**Task directions:** Your answer must be exactly the lines from the one containing "Activate the Pan hand tool" through the end of the material, both ends included, without pictures.

**Data for this exercise:**
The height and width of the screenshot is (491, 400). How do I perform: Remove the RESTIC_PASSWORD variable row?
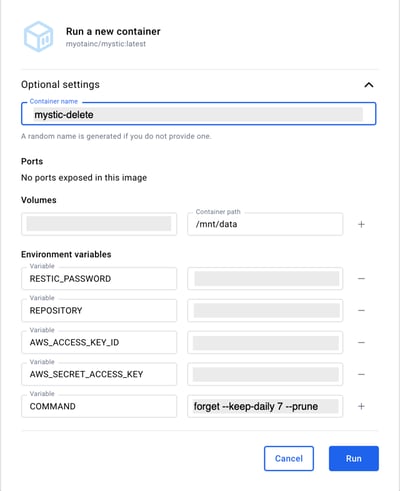coord(361,278)
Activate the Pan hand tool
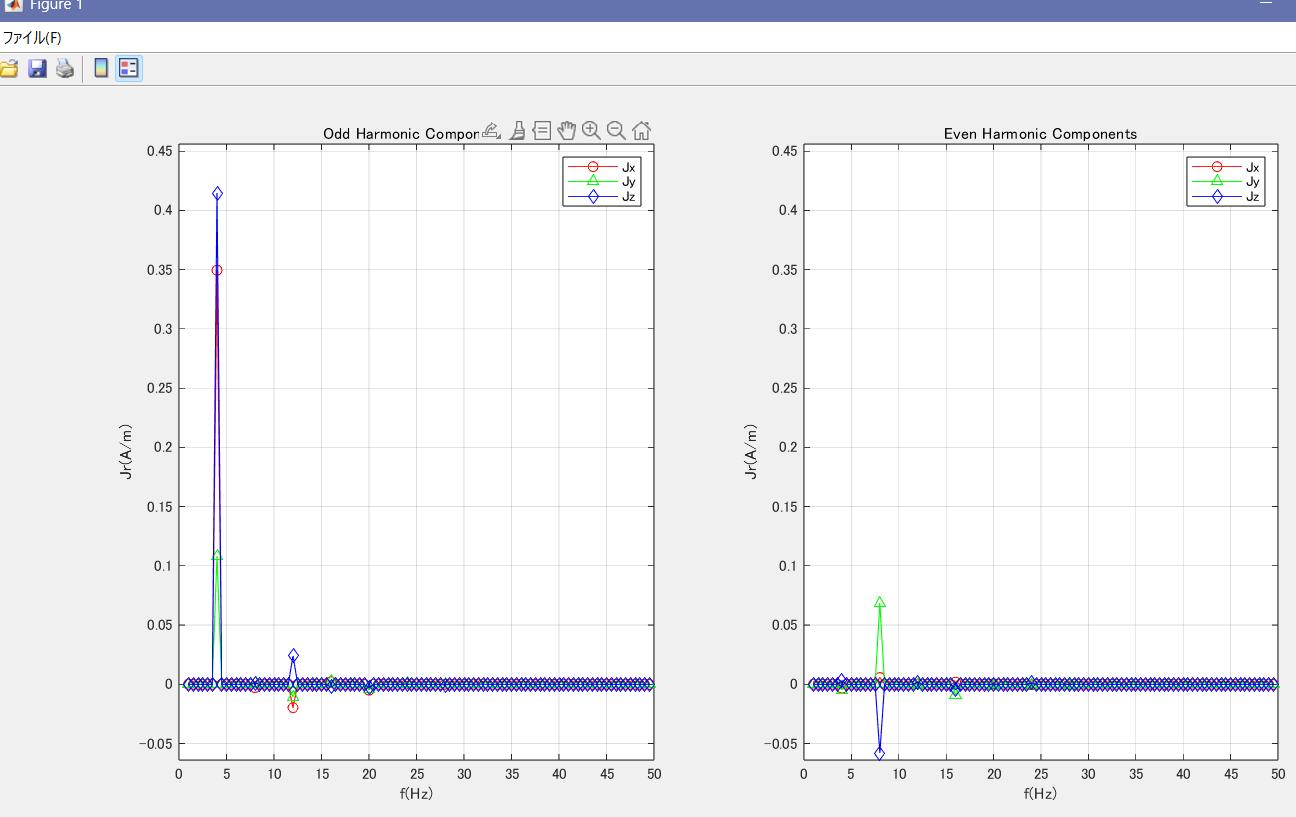Viewport: 1296px width, 817px height. pos(567,130)
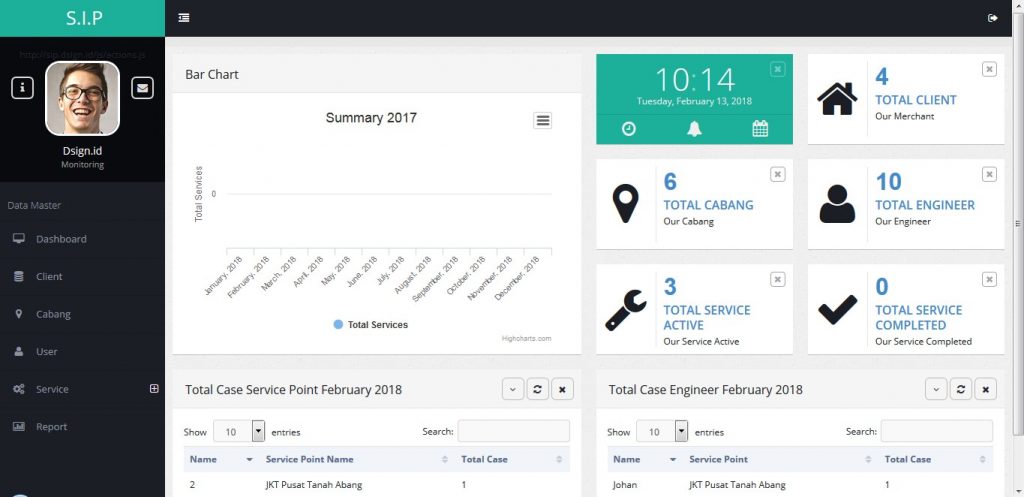The height and width of the screenshot is (497, 1024).
Task: Open the calendar icon in time widget
Action: pos(760,128)
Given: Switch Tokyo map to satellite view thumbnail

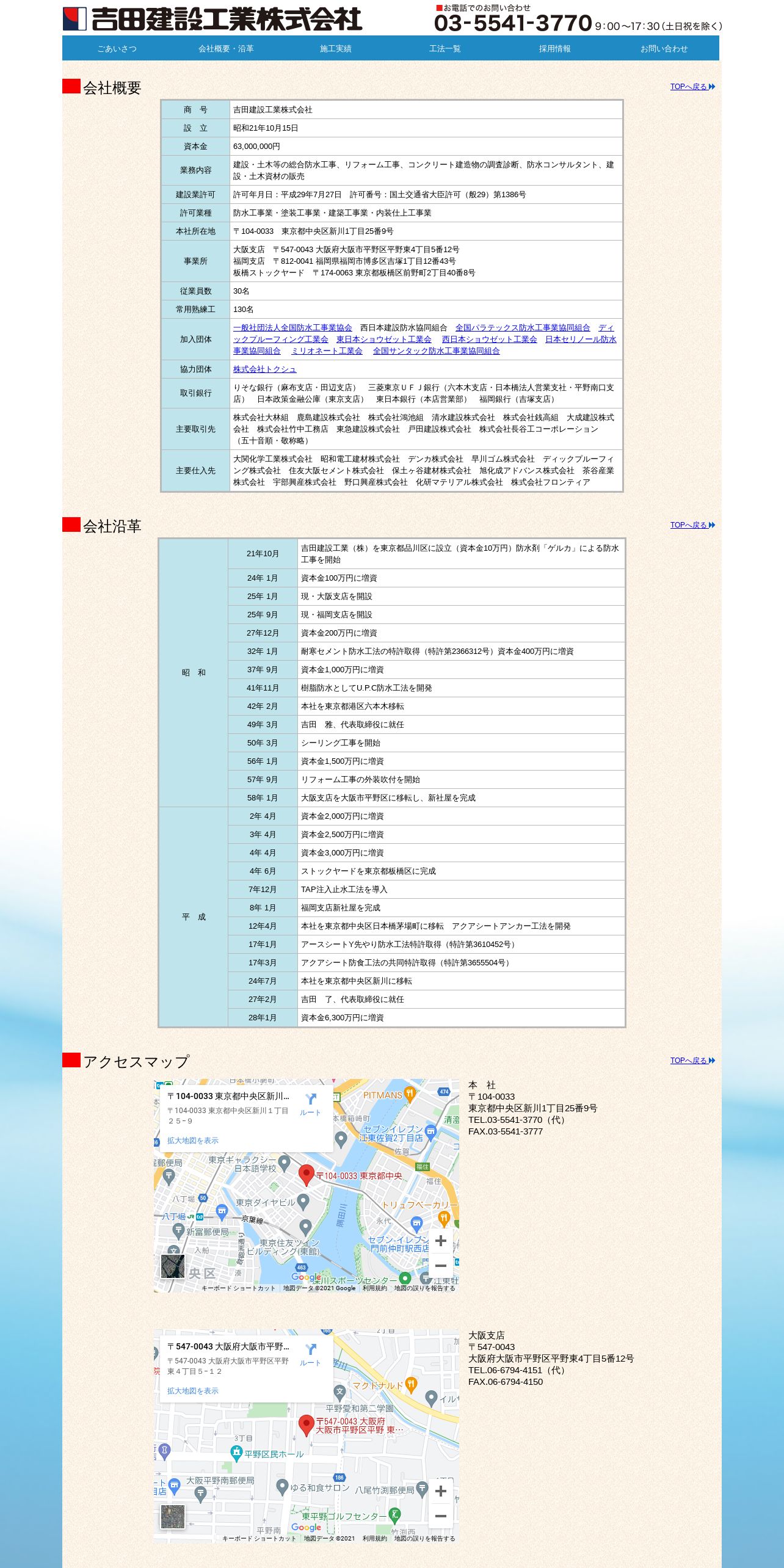Looking at the screenshot, I should pyautogui.click(x=173, y=1266).
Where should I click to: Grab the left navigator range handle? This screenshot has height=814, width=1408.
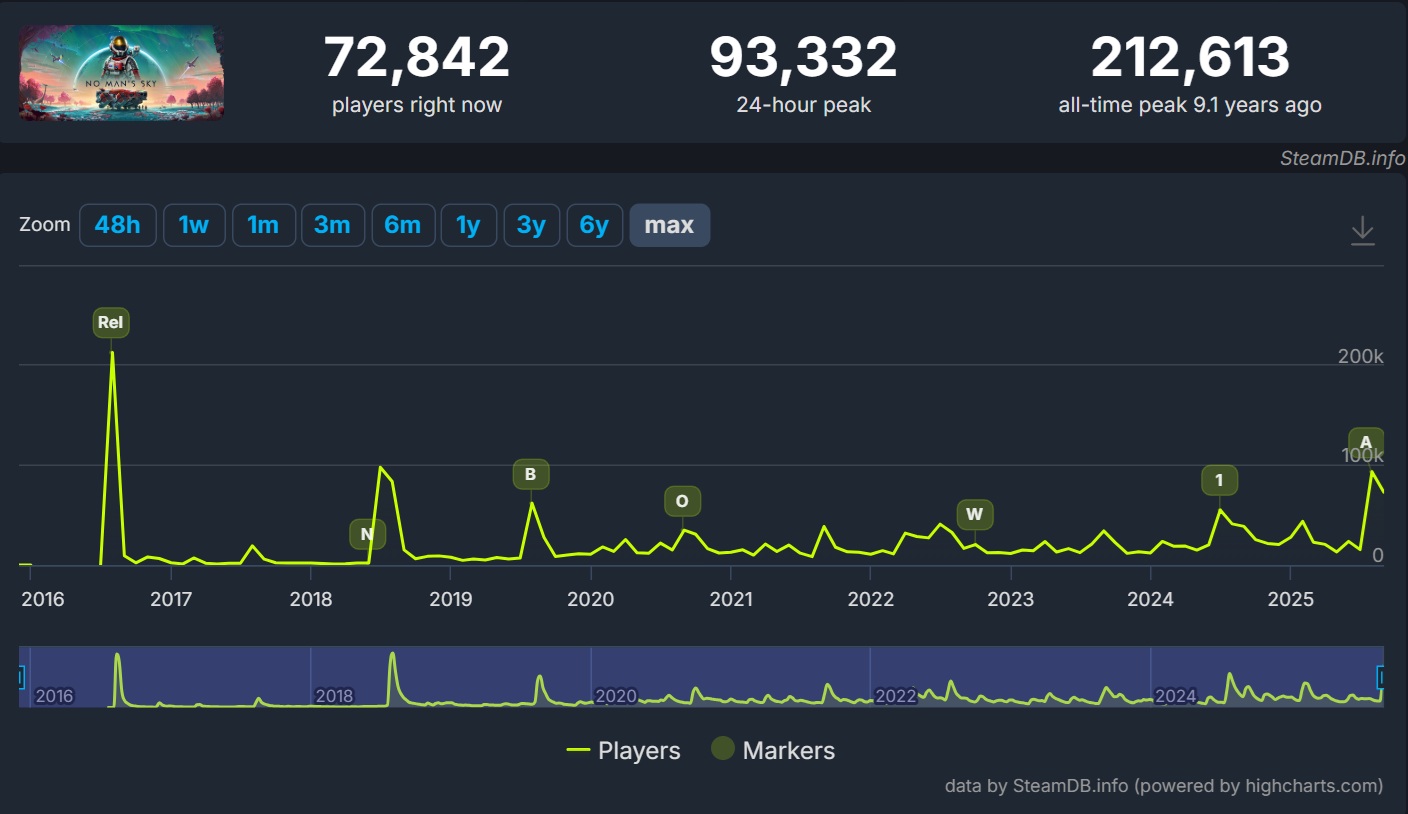pyautogui.click(x=20, y=677)
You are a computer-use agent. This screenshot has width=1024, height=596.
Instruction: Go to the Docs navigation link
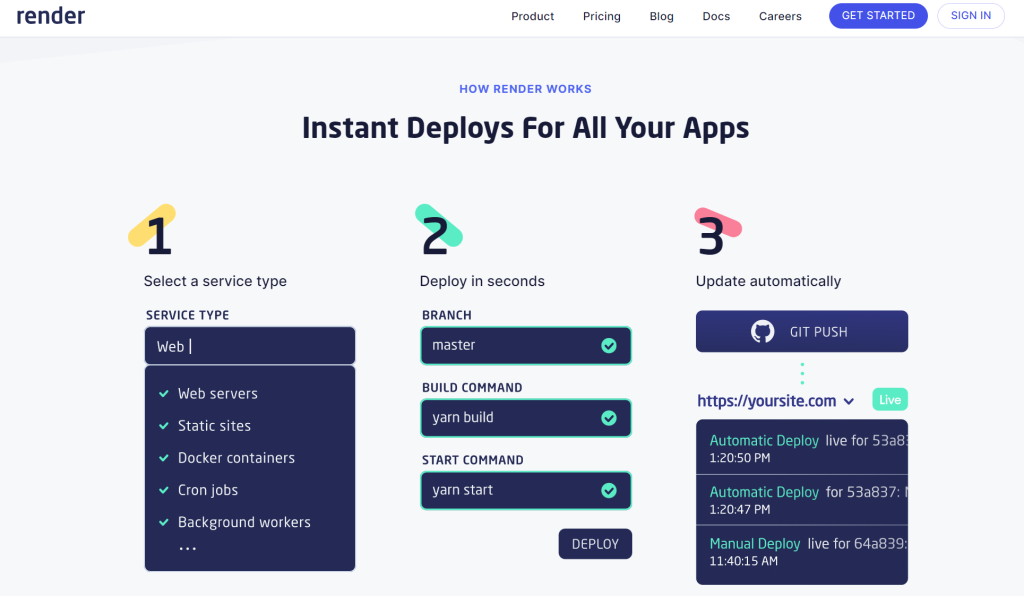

**Answer to this task:**
Activate the Pan hand tool
Viewport: 1296px width, 817px height. pos(567,130)
The height and width of the screenshot is (497, 1024).
Task: Open the calendar icon in time widget
Action: pos(760,128)
Given: Switch Tokyo map to satellite view thumbnail

Looking at the screenshot, I should pyautogui.click(x=173, y=1266).
Where should I click to: Grab the left navigator range handle? This screenshot has height=814, width=1408.
pyautogui.click(x=20, y=677)
You are a computer-use agent. This screenshot has width=1024, height=596.
Instruction: Go to the Docs navigation link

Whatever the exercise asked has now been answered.